At first, it's not that bad.  Pungent, very strong, smells like onions.  If you live in the South, you might think it smells like ramps.  You wouldn't be wrong; there's a lot of sulfur in the skunk's musk, just like there is in an onion, and your eyes are watering for similar reasons.  But then the smell just keeps going.  And going.  There's not a lot you can do, it's on your house.  It doesn't rinse off.

There have been times I was certain the skunk was actually under the house, though I could never find a point of entry.  Nothing else could explain the smell being that bad, but really, it was just that bad.

What to do?  Move to where there are no skunks - which would mean somewhere not in North America - or reduce the number of skunks around my home.  Not wanting to apply for a visa, I opted for the latter.  I now own several different sizes of live catch traps, and use them often.  I have caught raccoons, skunks, squirrels, and one very annoyed cat.  The cat I released immediately.

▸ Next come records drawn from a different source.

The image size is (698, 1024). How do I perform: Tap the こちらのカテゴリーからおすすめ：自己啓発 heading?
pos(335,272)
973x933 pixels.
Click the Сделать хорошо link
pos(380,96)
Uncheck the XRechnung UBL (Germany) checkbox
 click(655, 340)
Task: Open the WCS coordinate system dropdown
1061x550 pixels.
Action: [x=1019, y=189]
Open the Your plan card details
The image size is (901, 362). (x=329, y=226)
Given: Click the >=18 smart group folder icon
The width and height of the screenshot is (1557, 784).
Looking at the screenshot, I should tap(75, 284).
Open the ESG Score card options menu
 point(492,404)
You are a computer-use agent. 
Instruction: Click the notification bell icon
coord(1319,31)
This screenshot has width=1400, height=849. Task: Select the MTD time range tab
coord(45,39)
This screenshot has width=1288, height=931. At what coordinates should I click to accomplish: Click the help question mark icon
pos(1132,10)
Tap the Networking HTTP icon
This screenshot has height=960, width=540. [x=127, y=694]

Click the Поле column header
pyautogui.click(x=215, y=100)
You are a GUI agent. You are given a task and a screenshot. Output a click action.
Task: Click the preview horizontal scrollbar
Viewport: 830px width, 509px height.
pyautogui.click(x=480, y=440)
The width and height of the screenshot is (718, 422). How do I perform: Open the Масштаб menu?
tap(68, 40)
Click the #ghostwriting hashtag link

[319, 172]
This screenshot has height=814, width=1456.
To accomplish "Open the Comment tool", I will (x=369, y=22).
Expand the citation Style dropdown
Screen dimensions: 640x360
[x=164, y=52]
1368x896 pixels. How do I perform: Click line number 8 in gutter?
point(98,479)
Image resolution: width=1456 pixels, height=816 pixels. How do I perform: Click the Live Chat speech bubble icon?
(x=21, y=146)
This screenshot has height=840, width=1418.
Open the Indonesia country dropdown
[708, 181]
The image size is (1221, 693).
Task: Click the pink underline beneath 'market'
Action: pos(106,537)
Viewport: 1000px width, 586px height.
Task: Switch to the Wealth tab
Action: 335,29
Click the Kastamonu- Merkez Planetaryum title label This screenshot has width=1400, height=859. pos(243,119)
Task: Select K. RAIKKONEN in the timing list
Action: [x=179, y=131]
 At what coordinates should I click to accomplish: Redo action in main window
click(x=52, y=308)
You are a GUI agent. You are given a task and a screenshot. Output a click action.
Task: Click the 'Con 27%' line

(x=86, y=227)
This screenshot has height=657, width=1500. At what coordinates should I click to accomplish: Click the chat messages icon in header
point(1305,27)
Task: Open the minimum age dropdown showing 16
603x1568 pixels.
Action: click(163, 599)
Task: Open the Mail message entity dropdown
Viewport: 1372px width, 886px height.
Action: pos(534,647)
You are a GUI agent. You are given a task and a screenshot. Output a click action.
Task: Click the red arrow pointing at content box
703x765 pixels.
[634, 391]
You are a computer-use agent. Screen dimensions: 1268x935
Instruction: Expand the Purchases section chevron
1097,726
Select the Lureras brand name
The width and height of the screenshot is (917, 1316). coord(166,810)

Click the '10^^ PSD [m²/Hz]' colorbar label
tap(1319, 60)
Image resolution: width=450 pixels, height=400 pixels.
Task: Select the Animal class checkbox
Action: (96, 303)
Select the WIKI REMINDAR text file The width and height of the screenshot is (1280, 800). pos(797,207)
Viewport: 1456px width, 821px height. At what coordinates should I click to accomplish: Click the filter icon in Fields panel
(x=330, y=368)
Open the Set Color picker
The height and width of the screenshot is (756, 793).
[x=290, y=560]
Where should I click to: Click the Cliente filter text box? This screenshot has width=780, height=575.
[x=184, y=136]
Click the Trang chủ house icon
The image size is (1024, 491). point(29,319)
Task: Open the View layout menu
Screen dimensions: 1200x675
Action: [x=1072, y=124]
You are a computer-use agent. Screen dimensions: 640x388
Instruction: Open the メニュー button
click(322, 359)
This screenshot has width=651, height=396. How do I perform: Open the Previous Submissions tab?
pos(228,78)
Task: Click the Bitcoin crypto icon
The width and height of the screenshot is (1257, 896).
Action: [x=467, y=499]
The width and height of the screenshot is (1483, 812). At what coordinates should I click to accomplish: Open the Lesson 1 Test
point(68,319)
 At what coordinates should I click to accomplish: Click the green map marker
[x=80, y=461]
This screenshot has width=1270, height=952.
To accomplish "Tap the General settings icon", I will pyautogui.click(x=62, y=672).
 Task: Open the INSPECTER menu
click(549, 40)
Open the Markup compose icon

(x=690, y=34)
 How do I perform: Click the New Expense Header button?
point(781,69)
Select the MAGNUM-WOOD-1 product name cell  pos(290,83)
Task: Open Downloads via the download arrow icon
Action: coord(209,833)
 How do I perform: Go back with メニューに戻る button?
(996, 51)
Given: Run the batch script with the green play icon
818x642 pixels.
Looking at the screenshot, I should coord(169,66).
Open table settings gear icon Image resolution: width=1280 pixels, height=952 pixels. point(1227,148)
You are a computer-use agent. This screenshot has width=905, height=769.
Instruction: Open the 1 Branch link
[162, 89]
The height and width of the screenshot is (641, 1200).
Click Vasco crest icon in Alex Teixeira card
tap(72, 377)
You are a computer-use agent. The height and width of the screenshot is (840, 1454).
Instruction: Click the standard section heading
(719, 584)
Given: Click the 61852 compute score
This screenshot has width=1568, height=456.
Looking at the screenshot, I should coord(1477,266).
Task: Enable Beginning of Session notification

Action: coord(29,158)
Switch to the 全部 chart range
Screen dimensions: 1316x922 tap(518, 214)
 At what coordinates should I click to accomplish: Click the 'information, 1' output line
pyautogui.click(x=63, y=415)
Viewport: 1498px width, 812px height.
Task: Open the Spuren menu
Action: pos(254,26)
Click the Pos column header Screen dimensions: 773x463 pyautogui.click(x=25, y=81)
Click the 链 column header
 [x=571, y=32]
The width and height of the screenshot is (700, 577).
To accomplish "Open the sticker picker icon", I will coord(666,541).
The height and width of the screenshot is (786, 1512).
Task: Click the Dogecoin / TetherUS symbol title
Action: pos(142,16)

The first skunk was pretty annoyed.  He clawed at the bottom of the trap, trying to escape.  He didn't try to spray.  In fact, if it hadn't been for the racket he was making with the trap, we wouldn't have known he was there.  We put the trap in the back of the truck and carted him to the far side of the dam, about three miles away.

The dam itself is a pretty daunting obstacle; I wouldn't expect a skunk to find it, then meander all the way from one end to the other.  It's over a quarter-mile across: a short enough trip for you or me, but a pretty darned long trek for such a small animal.  And I know the skunk isn't going to cross the river.  So as far as my house is concerned, that skunk is gone forever.

Then came last night.  I was feeling pretty smart, placing the trap under the kitchen window instead of my bedroom window.  No noise from an angry skunk, so I can sleep all night.  If he makes a bad smell, it's on the downwind side of the house, and not next to my window in any case.  Good news all around.

The trap worked.  The skunk's sprayer worked.  I smelled skunky-funky all day, enough so that after the fourth person mentioned it at work, I stood in the center of the bullpen and announced to all and sundry: "NOW HEAR THIS!  I got skunked this morning!  I know I smell bad!  It's all-natural, not a scented candle!  If you smell something weird, it's me!"

Then Katie came from around her desk and told me that she thought she'd smelled something weird and wanted to know if a toilet was backing up.  There had been some confusion as to the source of a really nasty bad smell in the office yesterday, too, but that turned out to be someone's lunch.

I took this morning's skunk across the dam, just like the last one and the one before him.  As far as my house is concerned, he's gone forever.

While we were on our way to release our trapped skunk, we saw another one meandering across the road.  I'm setting the trap again tonight.